- Task goal: Everything in the listing below must be set down again exactly.

- Data provided:
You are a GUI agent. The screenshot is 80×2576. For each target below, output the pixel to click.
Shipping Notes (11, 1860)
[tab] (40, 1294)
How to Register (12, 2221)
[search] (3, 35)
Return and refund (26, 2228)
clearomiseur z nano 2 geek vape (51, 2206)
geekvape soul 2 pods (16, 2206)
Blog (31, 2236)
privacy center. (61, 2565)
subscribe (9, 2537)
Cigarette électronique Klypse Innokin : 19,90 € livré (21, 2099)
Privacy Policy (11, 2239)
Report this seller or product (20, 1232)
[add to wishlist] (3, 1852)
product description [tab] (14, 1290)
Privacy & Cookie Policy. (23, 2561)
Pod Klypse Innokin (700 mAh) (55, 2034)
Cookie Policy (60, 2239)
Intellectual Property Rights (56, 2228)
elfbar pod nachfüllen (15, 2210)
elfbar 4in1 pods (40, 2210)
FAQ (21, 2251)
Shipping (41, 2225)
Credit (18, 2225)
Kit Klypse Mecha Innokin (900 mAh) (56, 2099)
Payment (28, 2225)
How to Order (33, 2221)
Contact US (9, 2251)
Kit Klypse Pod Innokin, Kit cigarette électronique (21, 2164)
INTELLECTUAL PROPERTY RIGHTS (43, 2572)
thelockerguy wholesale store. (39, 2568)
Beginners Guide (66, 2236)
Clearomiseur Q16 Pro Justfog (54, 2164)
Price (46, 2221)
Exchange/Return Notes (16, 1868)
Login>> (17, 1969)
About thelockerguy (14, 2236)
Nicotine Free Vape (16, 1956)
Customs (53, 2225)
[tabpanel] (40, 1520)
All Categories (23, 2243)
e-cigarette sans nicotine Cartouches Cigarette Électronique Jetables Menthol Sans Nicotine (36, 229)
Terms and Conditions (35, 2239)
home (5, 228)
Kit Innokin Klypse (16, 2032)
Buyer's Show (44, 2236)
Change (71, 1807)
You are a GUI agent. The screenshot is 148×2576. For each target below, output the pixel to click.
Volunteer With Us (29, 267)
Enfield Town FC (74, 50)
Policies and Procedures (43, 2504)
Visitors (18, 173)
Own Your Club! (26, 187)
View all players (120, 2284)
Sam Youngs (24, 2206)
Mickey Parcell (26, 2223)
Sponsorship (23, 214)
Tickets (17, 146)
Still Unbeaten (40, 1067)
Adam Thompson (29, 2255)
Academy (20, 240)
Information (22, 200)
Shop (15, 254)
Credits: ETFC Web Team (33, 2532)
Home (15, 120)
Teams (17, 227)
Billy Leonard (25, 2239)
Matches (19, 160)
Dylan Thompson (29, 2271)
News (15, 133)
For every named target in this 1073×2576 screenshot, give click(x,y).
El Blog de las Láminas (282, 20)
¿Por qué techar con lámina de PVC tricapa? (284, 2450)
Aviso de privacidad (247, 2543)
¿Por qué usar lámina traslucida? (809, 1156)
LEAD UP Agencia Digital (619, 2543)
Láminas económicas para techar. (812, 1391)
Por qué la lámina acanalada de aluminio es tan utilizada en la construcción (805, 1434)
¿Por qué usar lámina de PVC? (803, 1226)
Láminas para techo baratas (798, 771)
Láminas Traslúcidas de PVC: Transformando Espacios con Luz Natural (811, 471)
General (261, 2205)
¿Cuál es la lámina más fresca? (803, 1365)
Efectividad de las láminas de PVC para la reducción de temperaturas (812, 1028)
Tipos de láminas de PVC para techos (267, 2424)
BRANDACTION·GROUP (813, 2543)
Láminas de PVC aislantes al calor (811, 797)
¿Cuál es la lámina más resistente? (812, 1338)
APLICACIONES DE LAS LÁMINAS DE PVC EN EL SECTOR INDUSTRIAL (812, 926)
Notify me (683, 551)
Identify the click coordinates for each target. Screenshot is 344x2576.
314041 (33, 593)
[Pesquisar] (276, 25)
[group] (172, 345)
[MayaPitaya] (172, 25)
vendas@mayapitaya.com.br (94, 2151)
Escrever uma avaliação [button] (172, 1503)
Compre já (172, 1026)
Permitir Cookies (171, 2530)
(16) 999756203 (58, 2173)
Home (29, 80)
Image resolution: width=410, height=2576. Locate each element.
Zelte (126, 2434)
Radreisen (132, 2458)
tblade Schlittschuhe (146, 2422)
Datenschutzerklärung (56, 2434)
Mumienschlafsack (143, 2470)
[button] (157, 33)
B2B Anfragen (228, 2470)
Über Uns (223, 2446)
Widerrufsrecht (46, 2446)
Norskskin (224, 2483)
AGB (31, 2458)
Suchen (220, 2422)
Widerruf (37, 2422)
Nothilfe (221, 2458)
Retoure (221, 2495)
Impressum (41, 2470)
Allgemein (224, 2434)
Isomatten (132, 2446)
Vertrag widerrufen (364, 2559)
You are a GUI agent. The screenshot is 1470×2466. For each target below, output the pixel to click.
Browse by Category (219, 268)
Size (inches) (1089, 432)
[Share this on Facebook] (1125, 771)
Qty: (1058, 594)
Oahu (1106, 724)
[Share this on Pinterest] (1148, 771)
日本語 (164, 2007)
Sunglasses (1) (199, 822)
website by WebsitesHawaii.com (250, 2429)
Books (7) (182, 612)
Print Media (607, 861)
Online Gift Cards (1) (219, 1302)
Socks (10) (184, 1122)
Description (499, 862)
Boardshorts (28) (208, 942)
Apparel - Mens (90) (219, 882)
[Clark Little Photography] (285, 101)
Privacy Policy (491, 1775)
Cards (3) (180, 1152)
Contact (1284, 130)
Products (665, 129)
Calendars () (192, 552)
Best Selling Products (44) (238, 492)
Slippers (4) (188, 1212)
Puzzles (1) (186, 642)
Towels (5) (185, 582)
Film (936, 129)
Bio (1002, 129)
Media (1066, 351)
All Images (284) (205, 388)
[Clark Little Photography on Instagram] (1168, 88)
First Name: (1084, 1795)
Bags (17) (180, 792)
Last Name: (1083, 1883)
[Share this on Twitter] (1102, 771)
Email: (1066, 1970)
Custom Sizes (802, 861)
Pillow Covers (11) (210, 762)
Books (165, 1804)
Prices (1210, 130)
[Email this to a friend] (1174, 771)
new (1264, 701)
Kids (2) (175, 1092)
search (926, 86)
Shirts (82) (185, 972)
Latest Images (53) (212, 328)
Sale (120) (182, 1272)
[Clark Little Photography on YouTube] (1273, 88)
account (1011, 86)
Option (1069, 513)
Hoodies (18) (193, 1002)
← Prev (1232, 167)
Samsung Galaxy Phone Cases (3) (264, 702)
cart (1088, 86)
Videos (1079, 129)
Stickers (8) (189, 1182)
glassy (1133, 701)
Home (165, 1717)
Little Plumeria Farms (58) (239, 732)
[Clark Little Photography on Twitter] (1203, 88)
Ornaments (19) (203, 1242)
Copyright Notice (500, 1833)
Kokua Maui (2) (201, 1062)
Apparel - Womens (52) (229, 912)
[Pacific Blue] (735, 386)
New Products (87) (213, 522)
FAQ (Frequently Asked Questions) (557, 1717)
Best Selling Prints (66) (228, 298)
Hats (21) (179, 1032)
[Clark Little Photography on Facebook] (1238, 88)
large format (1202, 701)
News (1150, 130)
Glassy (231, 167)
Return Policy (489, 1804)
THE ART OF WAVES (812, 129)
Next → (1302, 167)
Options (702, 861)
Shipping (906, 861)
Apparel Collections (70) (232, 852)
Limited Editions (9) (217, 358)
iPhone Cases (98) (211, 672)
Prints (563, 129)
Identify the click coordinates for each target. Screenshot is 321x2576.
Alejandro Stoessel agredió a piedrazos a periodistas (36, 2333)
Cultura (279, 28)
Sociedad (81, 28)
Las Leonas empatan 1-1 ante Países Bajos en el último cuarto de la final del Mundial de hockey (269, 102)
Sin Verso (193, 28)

- Your solution:
You are a GUI agent. The screenshot is 80×2576. For each target below, output the pixel to click.
Shipping Notes (11, 1860)
[tab] (40, 1294)
How to Register (12, 2221)
[search] (3, 35)
Return and refund (26, 2228)
clearomiseur z nano 2 geek vape (51, 2206)
geekvape soul 2 pods (16, 2206)
Blog (31, 2236)
privacy center. (61, 2565)
subscribe (9, 2537)
Cigarette électronique Klypse Innokin : 19,90 € livré (21, 2099)
Privacy Policy (11, 2239)
Report this seller or product (20, 1232)
[add to wishlist] (3, 1852)
product description [tab] (14, 1290)
Privacy & Cookie Policy. (23, 2561)
Pod Klypse Innokin (700 mAh) (55, 2034)
Cookie Policy (60, 2239)
Intellectual Property Rights (56, 2228)
elfbar pod nachfüllen (15, 2210)
elfbar 4in1 pods (40, 2210)
FAQ (21, 2251)
Shipping (41, 2225)
Credit (18, 2225)
Kit Klypse Mecha Innokin (900 mAh) (56, 2099)
Payment (28, 2225)
How to Order (33, 2221)
Contact US (9, 2251)
Kit Klypse Pod Innokin, Kit cigarette électronique (21, 2164)
INTELLECTUAL PROPERTY RIGHTS (43, 2572)
thelockerguy wholesale store. (39, 2568)
Beginners Guide (66, 2236)
Clearomiseur Q16 Pro Justfog (54, 2164)
Price (46, 2221)
Exchange/Return Notes (16, 1868)
Login>> (17, 1969)
About thelockerguy (14, 2236)
Nicotine Free Vape (16, 1956)
Customs (53, 2225)
[tabpanel] (40, 1520)
All Categories (23, 2243)
e-cigarette sans nicotine Cartouches Cigarette Électronique Jetables Menthol Sans Nicotine (36, 229)
Terms and Conditions (35, 2239)
home (5, 228)
Kit Innokin Klypse (16, 2032)
Buyer's Show (44, 2236)
Change (71, 1807)
You are a GUI agent. The screenshot is 148×2576. For each target below, output the pixel to click.
Volunteer With Us (29, 267)
Enfield Town FC (74, 50)
Policies and Procedures (43, 2504)
Visitors (18, 173)
Own Your Club! (26, 187)
View all players (120, 2284)
Sam Youngs (24, 2206)
Mickey Parcell (26, 2223)
Sponsorship (23, 214)
Tickets (17, 146)
Still Unbeaten (40, 1067)
Adam Thompson (29, 2255)
Academy (20, 240)
Information (22, 200)
Shop (15, 254)
Credits: ETFC Web Team (33, 2532)
Home (15, 120)
Teams (17, 227)
Billy Leonard (25, 2239)
Matches (19, 160)
Dylan Thompson (29, 2271)
News (15, 133)
For every named target in this 1073×2576 screenshot, give click(x,y).
El Blog de las Láminas (282, 20)
¿Por qué techar con lámina de PVC tricapa? (284, 2450)
Aviso de privacidad (247, 2543)
¿Por qué usar lámina traslucida? (809, 1156)
LEAD UP Agencia Digital (619, 2543)
Láminas económicas para techar. (812, 1391)
Por qué la lámina acanalada de aluminio es tan utilizada en la construcción (805, 1434)
¿Por qué usar lámina de PVC? (803, 1226)
Láminas para techo baratas (798, 771)
Láminas Traslúcidas de PVC: Transformando Espacios con Luz Natural (811, 471)
General (261, 2205)
¿Cuál es la lámina más fresca? (803, 1365)
Efectividad de las láminas de PVC para la reducción de temperaturas (812, 1028)
Tipos de láminas de PVC para techos (267, 2424)
BRANDACTION·GROUP (813, 2543)
Láminas de PVC aislantes al calor (811, 797)
¿Cuál es la lámina más resistente? (812, 1338)
APLICACIONES DE LAS LÁMINAS DE PVC EN EL SECTOR INDUSTRIAL (812, 926)
Notify me (683, 551)
Identify the click coordinates for each target. Screenshot is 344x2576.
314041 (33, 593)
[Pesquisar] (276, 25)
[group] (172, 345)
[MayaPitaya] (172, 25)
vendas@mayapitaya.com.br (94, 2151)
Escrever uma avaliação [button] (172, 1503)
Compre já (172, 1026)
Permitir Cookies (171, 2530)
(16) 999756203 (58, 2173)
Home (29, 80)
Image resolution: width=410, height=2576. Locate each element.
Zelte (126, 2434)
Radreisen (132, 2458)
tblade Schlittschuhe (146, 2422)
Datenschutzerklärung (56, 2434)
Mumienschlafsack (143, 2470)
[button] (157, 33)
B2B Anfragen (228, 2470)
Über Uns (223, 2446)
Widerrufsrecht (46, 2446)
Norskskin (224, 2483)
AGB (31, 2458)
Suchen (220, 2422)
Widerruf (37, 2422)
Nothilfe (221, 2458)
Retoure (221, 2495)
Impressum (41, 2470)
Allgemein (224, 2434)
Isomatten (132, 2446)
Vertrag widerrufen (364, 2559)
You are a GUI agent. The screenshot is 1470×2466. For each target below, output the pixel to click.
Browse by Category (219, 268)
Size (inches) (1089, 432)
[Share this on Facebook] (1125, 771)
Qty: (1058, 594)
Oahu (1106, 724)
[Share this on Pinterest] (1148, 771)
日本語 (164, 2007)
Sunglasses (1) (199, 822)
website by WebsitesHawaii.com (250, 2429)
Books (7) (182, 612)
Print Media (607, 861)
Online Gift Cards (1) (219, 1302)
Socks (10) (184, 1122)
Description (499, 862)
Boardshorts (28) (208, 942)
Apparel - Mens (90) (219, 882)
[Clark Little Photography] (285, 101)
Privacy Policy (491, 1775)
Cards (3) (180, 1152)
Contact (1284, 130)
Products (665, 129)
Calendars () (192, 552)
Best Selling Products (44) (238, 492)
Slippers (4) (188, 1212)
Puzzles (1) (186, 642)
Towels (5) (185, 582)
Film (936, 129)
Bio (1002, 129)
Media (1066, 351)
All Images (284) (205, 388)
[Clark Little Photography on Instagram] (1168, 88)
First Name: (1084, 1795)
Bags (17) (180, 792)
Last Name: (1083, 1883)
[Share this on Twitter] (1102, 771)
Email: (1066, 1970)
Custom Sizes (802, 861)
Pillow Covers (11) (210, 762)
Books (165, 1804)
Prices (1210, 130)
[Email this to a friend] (1174, 771)
new (1264, 701)
Kids (2) (175, 1092)
search (926, 86)
Shirts (82) (185, 972)
Latest Images (53) (212, 328)
Sale (120) (182, 1272)
[Clark Little Photography on YouTube] (1273, 88)
account (1011, 86)
Option (1069, 513)
Hoodies (18) (193, 1002)
← Prev (1232, 167)
Samsung Galaxy Phone Cases (3) (264, 702)
cart (1088, 86)
Videos (1079, 129)
Stickers (8) (189, 1182)
glassy (1133, 701)
Home (165, 1717)
Little Plumeria Farms (58) (239, 732)
[Clark Little Photography on Twitter] (1203, 88)
Ornaments (19) (203, 1242)
Copyright Notice (500, 1833)
Kokua Maui (2) (201, 1062)
Apparel - Womens (52) (229, 912)
[Pacific Blue] (735, 386)
New Products (87) (213, 522)
FAQ (Frequently Asked Questions) (557, 1717)
Best Selling Prints (66) (228, 298)
Hats (21) (179, 1032)
[Clark Little Photography on Facebook] (1238, 88)
large format (1202, 701)
News (1150, 130)
Glassy (231, 167)
Return Policy (489, 1804)
THE ART OF WAVES (812, 129)
Next → (1302, 167)
Options (702, 861)
Shipping (906, 861)
Apparel Collections (70) (232, 852)
Limited Editions (9) (217, 358)
iPhone Cases (98) (211, 672)
Prints (563, 129)
Identify the click coordinates for each target. Screenshot is 321x2576.
Alejandro Stoessel agredió a piedrazos a periodistas (36, 2333)
Cultura (279, 28)
Sociedad (81, 28)
Las Leonas empatan 1-1 ante Países Bajos en el último cuarto de la final del Mundial de hockey (269, 102)
Sin Verso (193, 28)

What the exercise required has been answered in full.